Chao, Mary. “Perseverance helps sell brownfield site in Farmington.”
Rochester Democrat & Chronicle — October 7, 2007
Ten years of aggressive marketing finally paid off for Pyramid Brokerage industrial agent Dave Farrington.
Farrington's listing for a 12-acre site on Victor-Manchester Road in Farmington — the former home of laminating company Griffin Technology — resulted in a sale last month to S&W Redevelopment of North America, a Syracuse-based firm that specializes in re-using brownfields. The challenge to selling the site was the contamination. Brownfields are abandoned industrial lands that have been contaminated.

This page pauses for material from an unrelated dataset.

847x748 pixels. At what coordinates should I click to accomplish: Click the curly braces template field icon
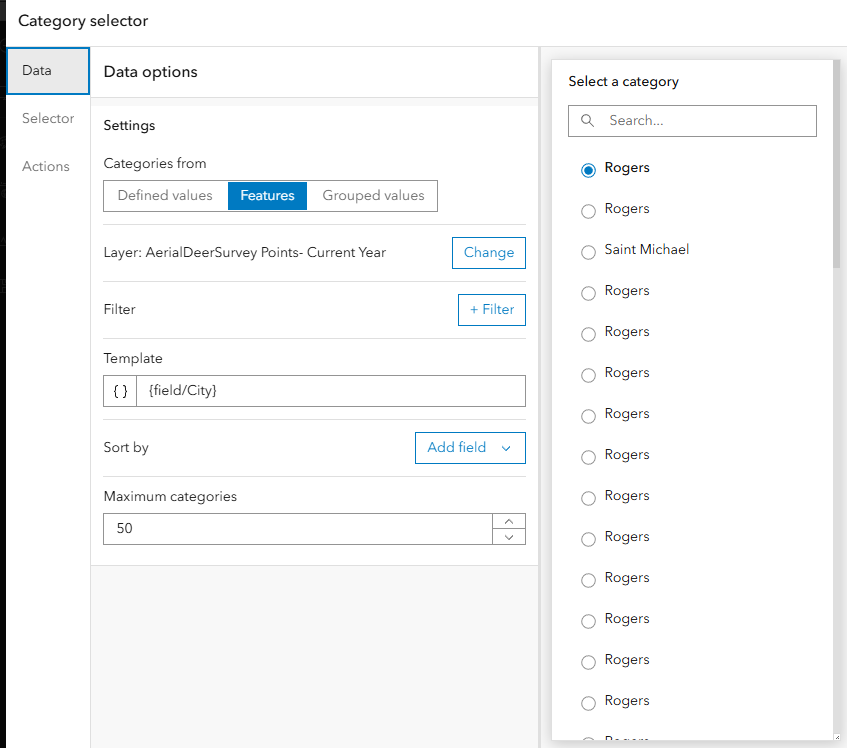[120, 391]
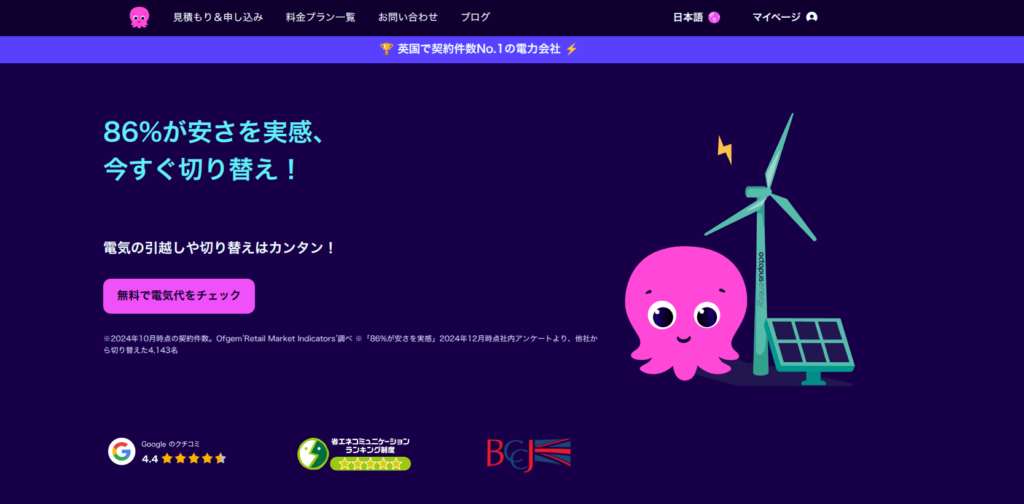Open the 日本語 language selector

tap(688, 17)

Farrington found that S&W wasn't intimidated by the project. The site at 6132 Victor-Manchester Road appealed to S&W largely because of its location, said project manager Terence Maliga, calling the heavily traveled Route 96 corridor one of the fastest-growing areas in the region.
Maliga worked with Pyramid to negotiate with Ohio-based Diebold Inc., which owned the site. Diebold is the parent company of Griffin Technology, which closed the Farmington plant in the mid-1990s, Maliga said, declining to disclose terms of the deal.
Much has to be done before the site is marketable. The groundwater has to be treated and chemical oxidation processes have to be applied. Maliga estimated the cleanup could cost more than $1 million. The success of the project depends on commercial interest once the site is redeveloped, Maliga said.
S&W has been involved in several brownfield cleanup projects, having recently sold property in Kingston, Ulster County, to Walgreen Co. for development. The site was given to S&W by the local school district. S&W spent two years cleaning it up before selling it to Walgreen for $1.2 million earlier this year.
S&W is exploring all options for the Farmington acreage and has not decided on a definite development plan, Maliga said.
While it could be a multiple-use site, with commercial, retail and housing, S&W also is considering the possibility of working with hotel developers, he said.
The extensive cleanup costs had deterred other potential buyers, but not S&W.
"We are a brownfield developer," Maliga said. "All we do is buy contaminated sites."